A Belén, profesora de Dibujo, cazadora de nubes incendiadas




    Dícese de todo aquello que en sí tiene tal compostura y agrado que deleita con su visión, y lleva tras sí nuestro ánimo y voluntad.

    Definición de hermoso en el Tesoro de la lengua castellana o española de Sebastián de Covarrubias Orozco (Madrid, 1611).


    Querido lector:

    Estos días últimos del otoño ofrecen unas visiones espectaculares en el orto y en el ocaso del sol. Los primeros o los últimos rayos del astro rey crean imágenes hermosísimas sobre el lienzo de las nubes.
    Dios se esmera ahora en pintar los mejores cielos del año.
    Hace tres semanas, volviendo por la tarde a la estación de trenes de Utrera después de una larga jornada en el instituto, me quedé asombrado al contemplar la brasa viva y rojiza del ocaso al fondo de una calle adoquinada y de paredes encaladas, una de las muchas típicamente andaluzas de la localidad en la que trabajo.
    Fue sólo un momento, un instante fugaz en una larga jornada, pero suficiente para que en la mente, cámara oscura de la retina, quedase impresionada aquella hermosísima imagen.
    Hace también unos días me sucedió algo parecido llegando a Utrera en el tren.
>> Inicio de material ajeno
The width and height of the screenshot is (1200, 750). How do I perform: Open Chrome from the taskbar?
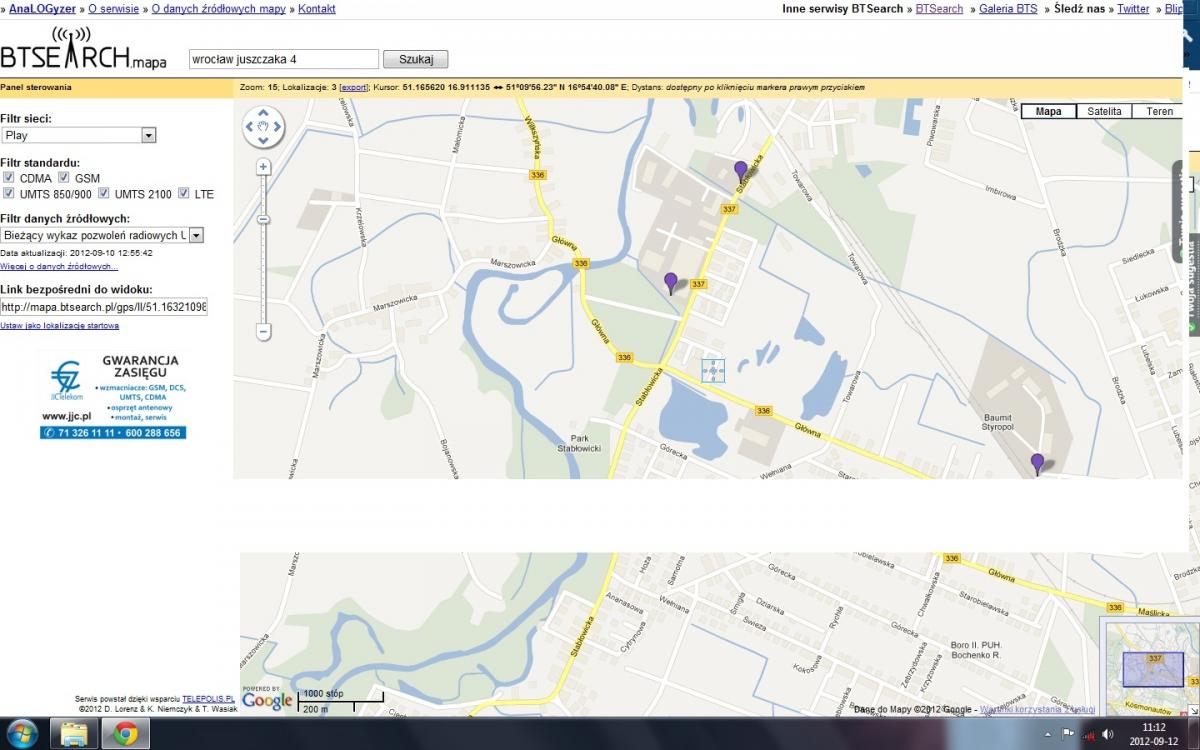(125, 734)
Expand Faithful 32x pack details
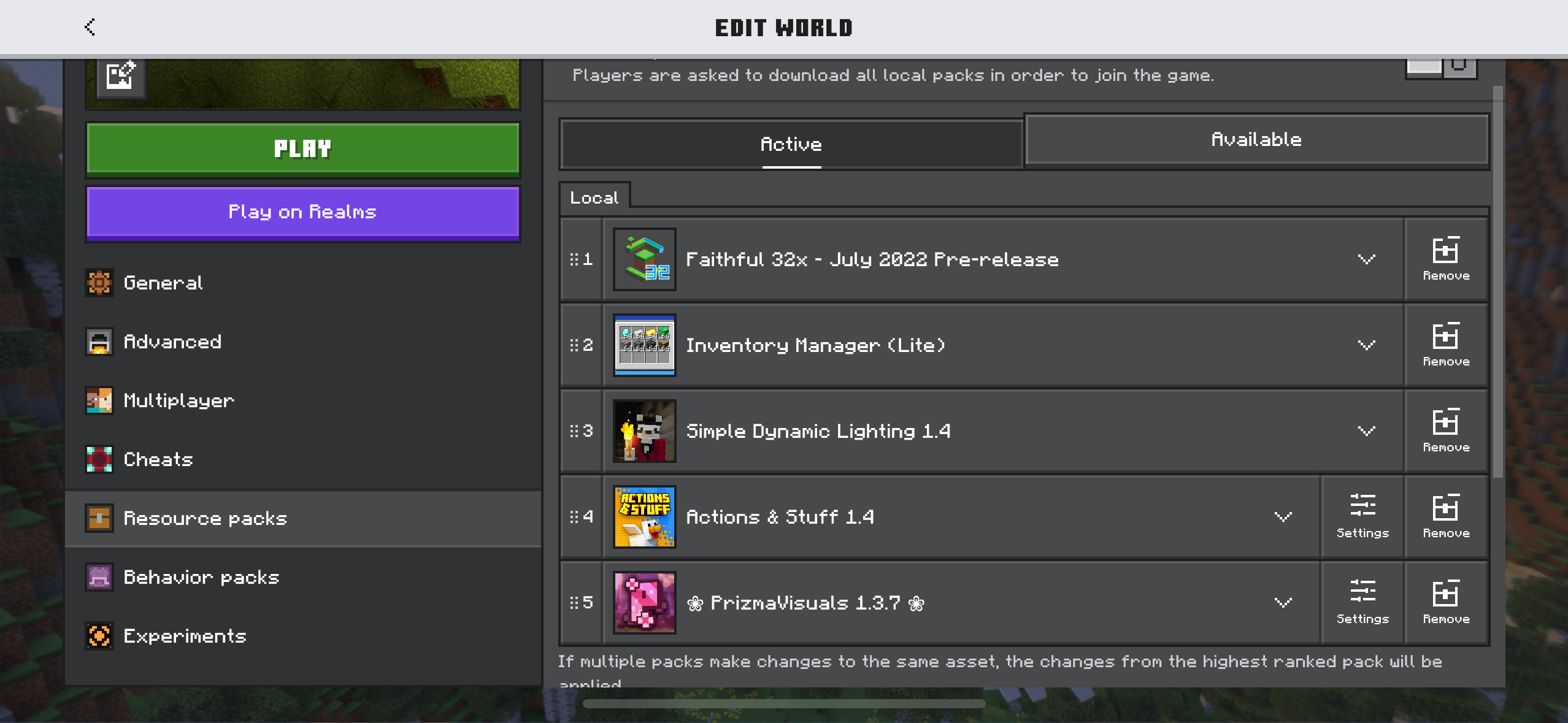The width and height of the screenshot is (1568, 723). (1366, 259)
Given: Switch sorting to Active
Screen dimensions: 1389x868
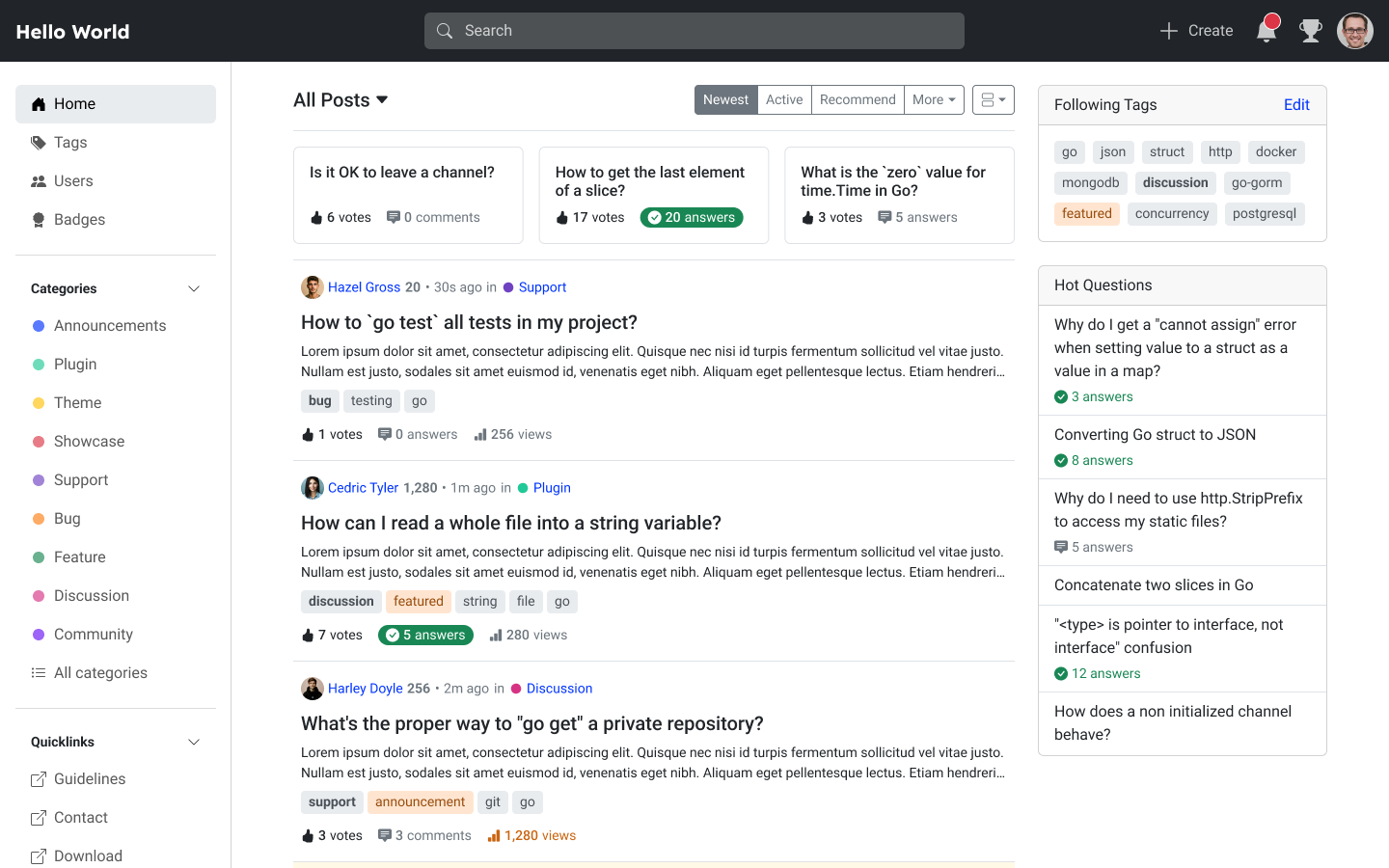Looking at the screenshot, I should [784, 99].
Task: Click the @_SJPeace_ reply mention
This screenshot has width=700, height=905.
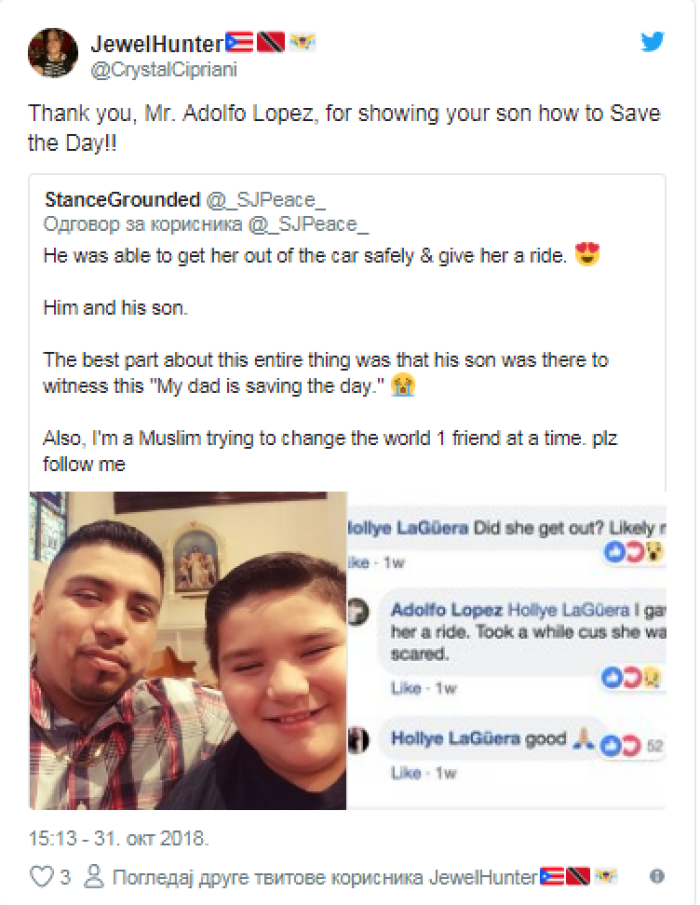Action: (x=308, y=225)
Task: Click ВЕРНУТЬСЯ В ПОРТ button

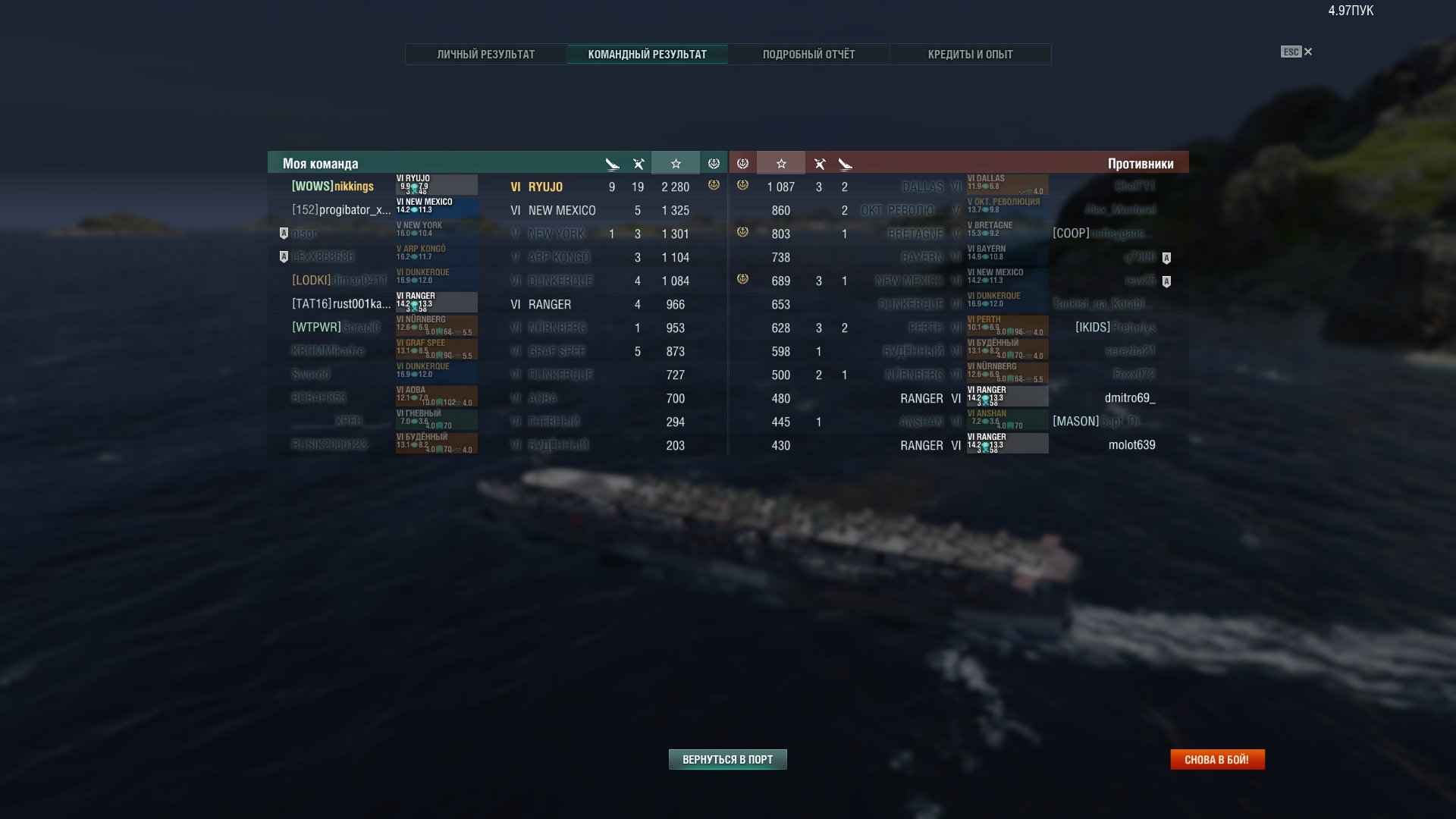Action: tap(727, 759)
Unas nubes plomizas, apenas tocadas por el sol que emergía de la oscuridad, se llenaron de pronto de una luz rosácea que cambió pronto a un tono anaranjado.
    Las alturas de la sierra sur sevillana, casi siempre envueltas en bruma, se recortaban perfectamente en el horizonte, lejos, hacia el mediodía.
    La verdad es que siempre he sido una persona muy contemplativa, tanto que, de pequeño, me abstraía muchas veces de las conversaciones por perseguir las caprichosas formas de las nubes.
    Recuerdo que hace unos años, en mi pueblo natal, Minas de Riotinto, durante unas navidades, fui solo a dar un paseo al Puerto de los Embusteros, que es una pequeña altura al lado de la barriada de La Naya.
    En aquel atardecer de finales de diciembre, la contemplación de las nubes, tocadas por los últimos rayos del huidizo sol, me trajo, no sé por qué, extrañas conexiones mentales, el recuerdo de una antigua película mejicana en blanco y negro que no he vuelto a ver más desde que la emitieron en televisión hace ya siglos.
    Pensé entonces en América, continente desconocido para mí al que la luz del sol viajaba una vez más y del que había venido hasta mí, cuando era niño, aquella película.
    Y de aquel paseo decembrino por mi pueblo quedó aquel recuerdo, aquella impresión: la contemplación de una imagen hermosa que mi mente asoció a otras imágenes en movimiento que, muchos años atrás, me habían conmovido.
    Así funciona la mente de quien contempla y medita sobre lo contemplado: retiene en el recuerdo las imágenes, y lo que éstas evocan, en un archivo de emociones que son los tesoros que recogemos cada día, los cuales, en definitiva, dan sentido a nuestros afanes cotidianos.
    No soy adicto al arte fotográfico, pero en momentos así me gustaría tener a mano una buena cámara para poder fijar esos instantes de belleza que nos ofrece la naturaleza en su sencilla beldad.
    Porque sin duda los mejores instantes de contemplación, siempre accesibles para todos, son los que la naturaleza nos otorga cada día: la lluvia de hace unos días, el viento en las hojas, un día de invierno soleado, los primeros pájaros de la primavera...
    “Contemplar” forma parte de la misma familia de palabras que “templo”. Contemplar es, pues, construir un templo de belleza en nuestra alma con ayuda de las imágenes hermosas que nos rodean cada día.
    Todos, el que más y el que menos, somos buscadores de belleza.
    La belleza es la recompensa que cada día traemos a casa de vuelta de nuestras labores: la de una preciosa imagen natural, la de un bello rostro o la del alma generosa de otra persona.
    Contemplar es vivir con intensidad la vida. Dediquémonos entonces con delectación a la contemplación de la hermosura.